The real impact of beavers, however, has been felt in the rural area — both for good and ill. That long-time chronicler of Ottawa’s natural history, Dr. Fred Schueler, has suggested that the return of beavers may be responsible for an apparent resurgence of threatened Blanding’s turtles in the region. In fact, many scientific studies have demonstrated the immense benefits of beaver ponds and beaver meadows for biodiversity: for everything from bugs and bats to moose and wolves. However, those benefits seem poor consolation to a farmer who has seen acres of his grandfather’s fields and woodlots turned to marsh and swamp. Sometimes the costs of those societal benefits come at the expense of individual landowners, with no compensation.
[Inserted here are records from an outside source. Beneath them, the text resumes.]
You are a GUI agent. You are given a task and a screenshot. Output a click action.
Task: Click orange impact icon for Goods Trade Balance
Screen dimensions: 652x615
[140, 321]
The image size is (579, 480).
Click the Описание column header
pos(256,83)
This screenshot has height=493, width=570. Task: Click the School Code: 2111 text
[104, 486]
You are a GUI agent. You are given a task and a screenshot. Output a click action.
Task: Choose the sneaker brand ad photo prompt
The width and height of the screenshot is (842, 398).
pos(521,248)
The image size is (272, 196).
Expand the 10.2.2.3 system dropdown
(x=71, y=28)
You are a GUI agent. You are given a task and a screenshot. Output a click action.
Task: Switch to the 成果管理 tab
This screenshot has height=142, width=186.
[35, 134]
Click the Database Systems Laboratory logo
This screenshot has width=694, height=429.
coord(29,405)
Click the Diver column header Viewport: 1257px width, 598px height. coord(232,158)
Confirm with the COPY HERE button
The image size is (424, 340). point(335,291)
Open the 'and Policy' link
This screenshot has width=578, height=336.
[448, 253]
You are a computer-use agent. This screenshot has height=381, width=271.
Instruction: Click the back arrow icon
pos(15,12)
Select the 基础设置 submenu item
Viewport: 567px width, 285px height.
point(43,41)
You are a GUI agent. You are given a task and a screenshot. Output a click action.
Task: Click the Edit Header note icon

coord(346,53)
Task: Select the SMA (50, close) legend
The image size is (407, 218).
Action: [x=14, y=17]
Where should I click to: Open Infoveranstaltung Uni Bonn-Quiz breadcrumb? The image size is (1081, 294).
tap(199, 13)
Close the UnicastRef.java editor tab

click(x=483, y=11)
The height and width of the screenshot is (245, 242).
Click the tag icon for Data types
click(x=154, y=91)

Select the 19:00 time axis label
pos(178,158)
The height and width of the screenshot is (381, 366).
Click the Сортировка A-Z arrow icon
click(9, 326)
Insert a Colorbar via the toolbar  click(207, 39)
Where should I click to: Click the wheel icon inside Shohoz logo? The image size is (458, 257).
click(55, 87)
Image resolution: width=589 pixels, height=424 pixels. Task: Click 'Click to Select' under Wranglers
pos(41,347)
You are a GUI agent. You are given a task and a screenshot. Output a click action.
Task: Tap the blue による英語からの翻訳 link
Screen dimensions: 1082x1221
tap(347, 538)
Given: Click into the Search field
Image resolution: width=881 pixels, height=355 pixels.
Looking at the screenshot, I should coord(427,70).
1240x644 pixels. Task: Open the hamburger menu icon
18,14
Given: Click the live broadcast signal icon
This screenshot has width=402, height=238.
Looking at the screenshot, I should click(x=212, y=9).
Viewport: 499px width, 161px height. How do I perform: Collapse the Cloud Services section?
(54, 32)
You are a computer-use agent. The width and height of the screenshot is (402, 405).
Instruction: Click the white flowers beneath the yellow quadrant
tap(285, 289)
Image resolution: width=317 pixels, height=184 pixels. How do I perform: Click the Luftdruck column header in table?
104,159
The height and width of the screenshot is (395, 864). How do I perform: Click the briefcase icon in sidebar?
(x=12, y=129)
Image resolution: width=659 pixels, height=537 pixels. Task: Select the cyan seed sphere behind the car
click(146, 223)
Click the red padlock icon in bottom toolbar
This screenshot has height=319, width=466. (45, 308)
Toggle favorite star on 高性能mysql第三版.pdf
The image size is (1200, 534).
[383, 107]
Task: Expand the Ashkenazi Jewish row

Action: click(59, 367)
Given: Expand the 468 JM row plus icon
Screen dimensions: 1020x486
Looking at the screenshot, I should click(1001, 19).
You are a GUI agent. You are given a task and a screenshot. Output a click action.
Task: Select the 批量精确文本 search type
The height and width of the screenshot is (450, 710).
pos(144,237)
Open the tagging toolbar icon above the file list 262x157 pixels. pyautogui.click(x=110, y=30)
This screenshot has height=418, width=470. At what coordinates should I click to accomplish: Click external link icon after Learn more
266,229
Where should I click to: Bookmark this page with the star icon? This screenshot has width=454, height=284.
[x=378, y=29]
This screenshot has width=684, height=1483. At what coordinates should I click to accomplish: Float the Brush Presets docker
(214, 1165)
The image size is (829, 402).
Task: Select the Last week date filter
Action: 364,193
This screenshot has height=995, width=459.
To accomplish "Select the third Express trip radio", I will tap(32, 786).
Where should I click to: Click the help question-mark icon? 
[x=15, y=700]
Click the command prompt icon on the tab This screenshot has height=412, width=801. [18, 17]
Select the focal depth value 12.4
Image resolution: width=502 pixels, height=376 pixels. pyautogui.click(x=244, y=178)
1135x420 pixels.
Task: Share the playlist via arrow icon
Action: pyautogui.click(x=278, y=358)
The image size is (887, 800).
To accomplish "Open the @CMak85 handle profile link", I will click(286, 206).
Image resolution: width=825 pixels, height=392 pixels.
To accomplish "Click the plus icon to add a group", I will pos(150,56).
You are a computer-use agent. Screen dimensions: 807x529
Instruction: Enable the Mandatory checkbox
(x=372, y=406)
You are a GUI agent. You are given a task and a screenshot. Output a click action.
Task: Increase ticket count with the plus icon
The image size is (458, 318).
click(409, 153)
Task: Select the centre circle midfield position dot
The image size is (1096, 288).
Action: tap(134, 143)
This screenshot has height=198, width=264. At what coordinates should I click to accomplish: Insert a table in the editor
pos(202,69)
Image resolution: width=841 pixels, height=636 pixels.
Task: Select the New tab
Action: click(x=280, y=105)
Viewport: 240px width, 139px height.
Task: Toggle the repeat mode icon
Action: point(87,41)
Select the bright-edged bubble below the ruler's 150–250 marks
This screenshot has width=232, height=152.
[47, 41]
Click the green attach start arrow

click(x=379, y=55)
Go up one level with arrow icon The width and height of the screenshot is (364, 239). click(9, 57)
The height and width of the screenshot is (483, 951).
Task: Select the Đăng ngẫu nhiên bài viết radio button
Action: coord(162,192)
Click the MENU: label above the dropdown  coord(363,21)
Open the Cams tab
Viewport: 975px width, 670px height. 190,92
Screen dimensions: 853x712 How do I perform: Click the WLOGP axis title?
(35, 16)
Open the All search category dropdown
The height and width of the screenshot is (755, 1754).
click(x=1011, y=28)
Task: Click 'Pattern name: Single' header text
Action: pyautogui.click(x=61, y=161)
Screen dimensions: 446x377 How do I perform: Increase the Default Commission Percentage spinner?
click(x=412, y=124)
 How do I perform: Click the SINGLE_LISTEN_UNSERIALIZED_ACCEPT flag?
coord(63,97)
Given the robust health of Ottawa’s beaver population, I cannot fault a farmer who feels the need to trap a beaver — although I might suggest some more effective solutions.
Ottawa’s residents enjoy access to every type of wetland: marshes, swamps, bogs, fens. The City of Ottawa has left some more sensitive areas, like the Phragmites Fen deep in the Marlborough Forest, protected by its own natural barriers. But other features can be reached by trail, boardwalk, or path. Mer Bleue and Stony Swamp, in the National Capital Greenbelt, receive the most visitors. But the Trans-Canada Trail, west of Stittsville, offers lovely views over marshlands. Petrie Island, in Kanata, provides a popular destination for photographers and birdwatchers. The Crazy Horse Trail, in the Carp Hills, winds between beaver ponds, swamps, and small fens.
Unlike forests and grasslands, which tend to grow quieter as the sun rises higher, wetlands carry on through the day, as one group of animals replaces another. Just as the dawn frog and songbird chorus begins to ebb, the turtles emerge cautiously on to basking rocks and logs. Soon dragonflies and damselflies dart amongst the reeds. A muskrat preens itself, while an ermine hunts along the shoreline. Tree swallows chatter and sweep over the pond. The afternoon hums with the sound of bees visiting pickerweed and joe pye weed. A great blue heron freezes in the shallows, then spears a green frog. The evening sun closes with the horizon and the fringing willows and alders cast long shadows across the marsh. As the sun sets, a woodc0ck begins to buzz somewhere close by, while an American bittern starts to grunt deeper in the cattails. With a ripple, a beaver breaks the surface and glides into the darkness.
What makes a large urban forest special, and to whom? How do you plan it? How do you manage it?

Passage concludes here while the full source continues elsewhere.